As of the 2020 census, Tanaina had a population of 8,817. The median age was 33.8 years. 29.3% of residents were under the age of 18 and 10.7% of residents were 65 years of age or older. For every 100 females there were 101.4 males, and for every 100 females age 18 and over there were 100.8 males age 18 and over.

77.7% of residents lived in urban areas, while 22.3% lived in rural areas.

There were 2,999 households in Tanaina, of which 39.7% had children under the age of 18 living in them. Of all households, 55.2% were married-couple households, 18.5% were households with a male householder and no spouse or partner present, and 18.8% were households with a female householder and no spouse or partner present. About 21.0% of all households were made up of individuals and 6.0% had someone living alone who was 65 years of age or older.

There were 3,225 housing units, of which 7.0% were vacant. The homeowner vacancy rate was 1.6% and the rental vacancy rate was 8.5%.

Racial composition as of the 2020 census
| Race | Number | Percent |
|---|---|---|
| White | 6,949 | 78.8% |
| Black or African American | 56 | 0.6% |
| American Indian and Alaska Native | 466 | 5.3% |
| Asian | 97 | 1.1% |
| Native Hawaiian and Other Pacific Islander | 27 | 0.3% |
| Some other race | 162 | 1.8% |
| Two or more races | 1,060 | 12.0% |
| Hispanic or Latino (of any race) | 487 | 5.5% |

===2000 census===

As of the census of 2000, there were 4,993 people, 1,609 households, and 1,266 families residing in the CDP. The population density was 184.3 PD/sqmi. There were 1,700 housing units at an average density of 62.7 /sqmi. The racial makeup of the CDP was 87.9% White, 0.5% Black or African American, 4.7% Native American, 0.6% Asian, <0.1% Pacific Islander, 1.4% from other races, and 4.9% from two or more races. 3.4% of the population were Hispanic or Latino of any race.

There were 1,609 households, out of which 49.9% had children under the age of 18 living with them, 65.9% were married couples living together, 8.6% had a female householder with no husband present, and 21.3% were non-families. 14.9% of all households were made up of individuals, and 1.9% had someone living alone who was 65 years of age or older.

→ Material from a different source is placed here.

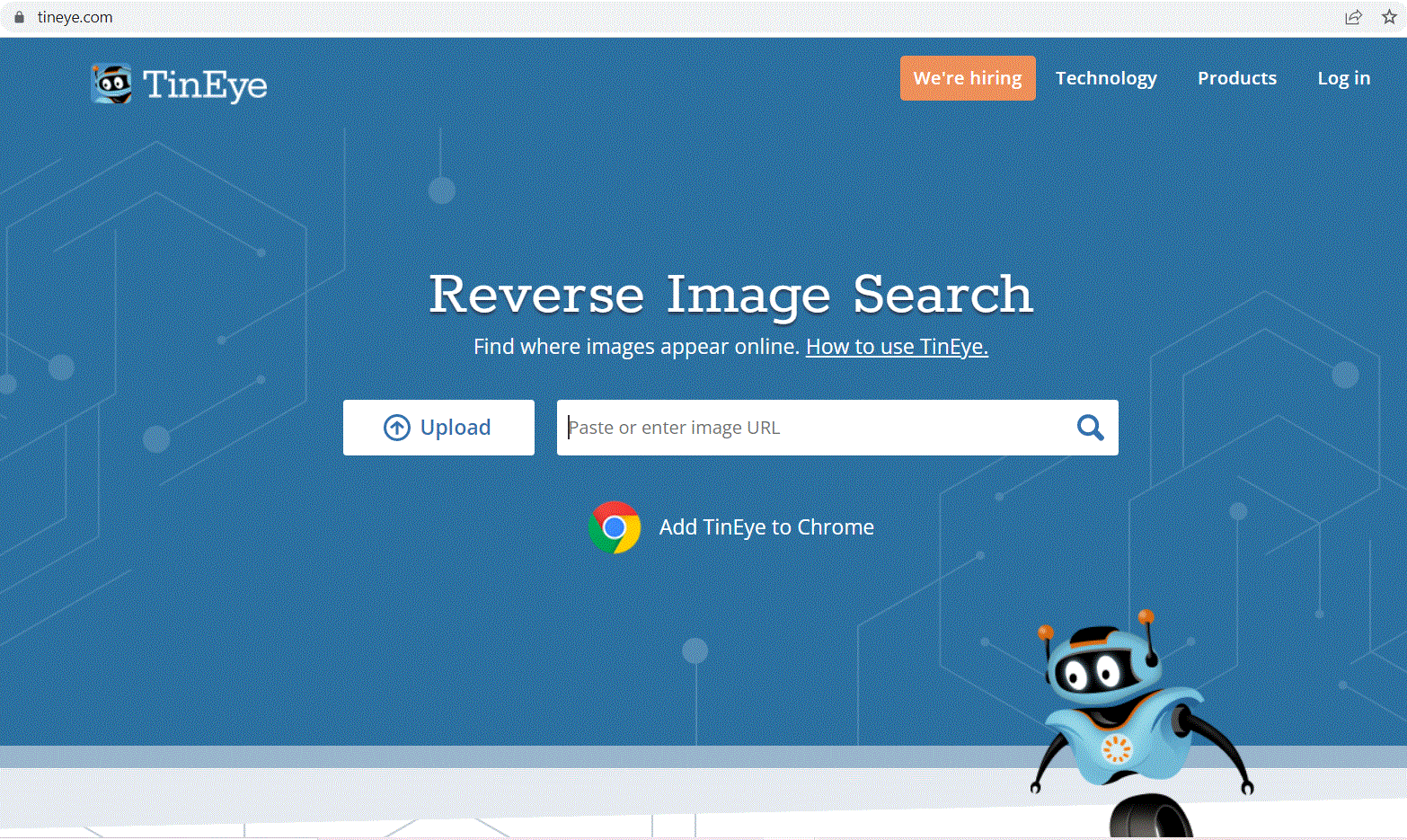Click the Chrome browser icon
This screenshot has height=840, width=1407.
pos(615,527)
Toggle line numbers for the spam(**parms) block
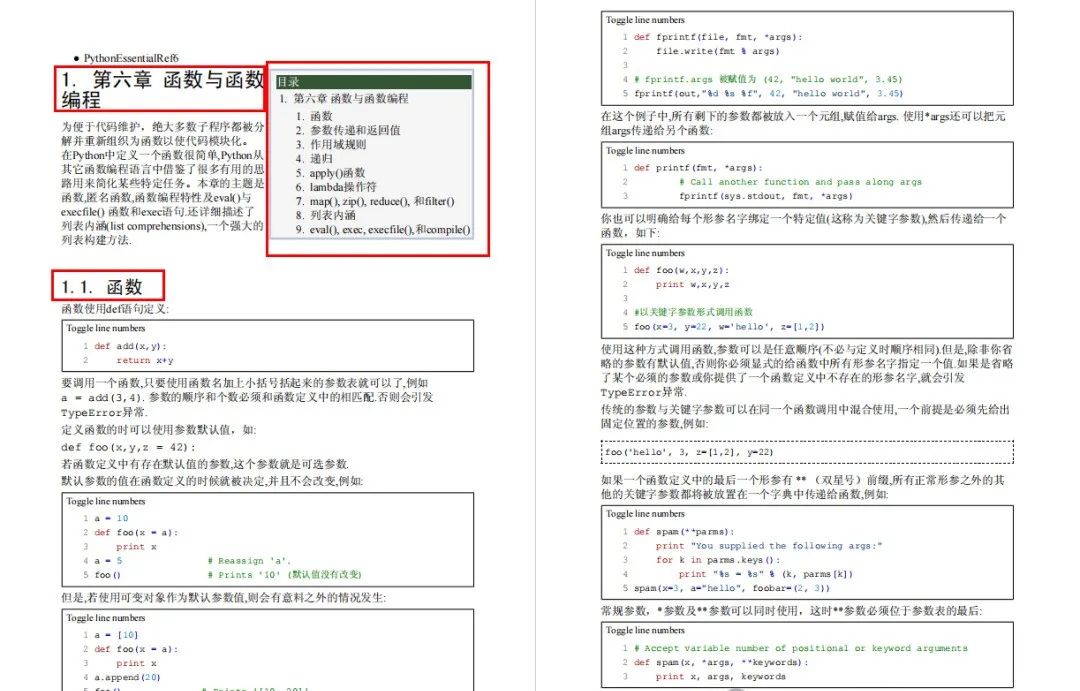Screen dimensions: 1080x691 pyautogui.click(x=645, y=513)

The average household size was 3.10 and the average family size was 3.46.

In the CDP, the population was spread out, with 35.8% under the age of 18, 7.3% from 18 to 24, 32.9% from 25 to 44, 20.9% from 45 to 64, and 3.1% who were 65 years of age or older. The median age was 32 years. For every 100 females, there were 107.5 males. For every 100 females age 18 and over, there were 105.2 males.

The median income for a household in the CDP was $64,491, and the median income for a family was $71,629. Males had a median income of $47,917 versus $30,474 for females. The per capita income for the CDP was $23,967. About 6.1% of families and 7.5% of the population were below the poverty line, including 8.6% of those under age 18 and none of those age 65 or over.

===Demographic estimates===

Tanaina's median household income rose to $76,114 in 2010–2014, according to the 2010–2014 American Community Survey.